### Task brief
Render the items below as a JSON list of strings, one string for each line, with blank lines left out.

◇ ◇ ◇ ◇ ◇ ◇ ◇

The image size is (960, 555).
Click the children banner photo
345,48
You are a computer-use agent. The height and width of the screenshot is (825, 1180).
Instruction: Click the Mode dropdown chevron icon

◇ ◇ ◇ ◇ ◇ ◇ ◇

### Answer for the task
[
  "The image size is (960, 555).",
  "Click the children banner photo",
  "345,48",
  "You are a computer-use agent. The height and width of the screenshot is (825, 1180).",
  "Instruction: Click the Mode dropdown chevron icon"
]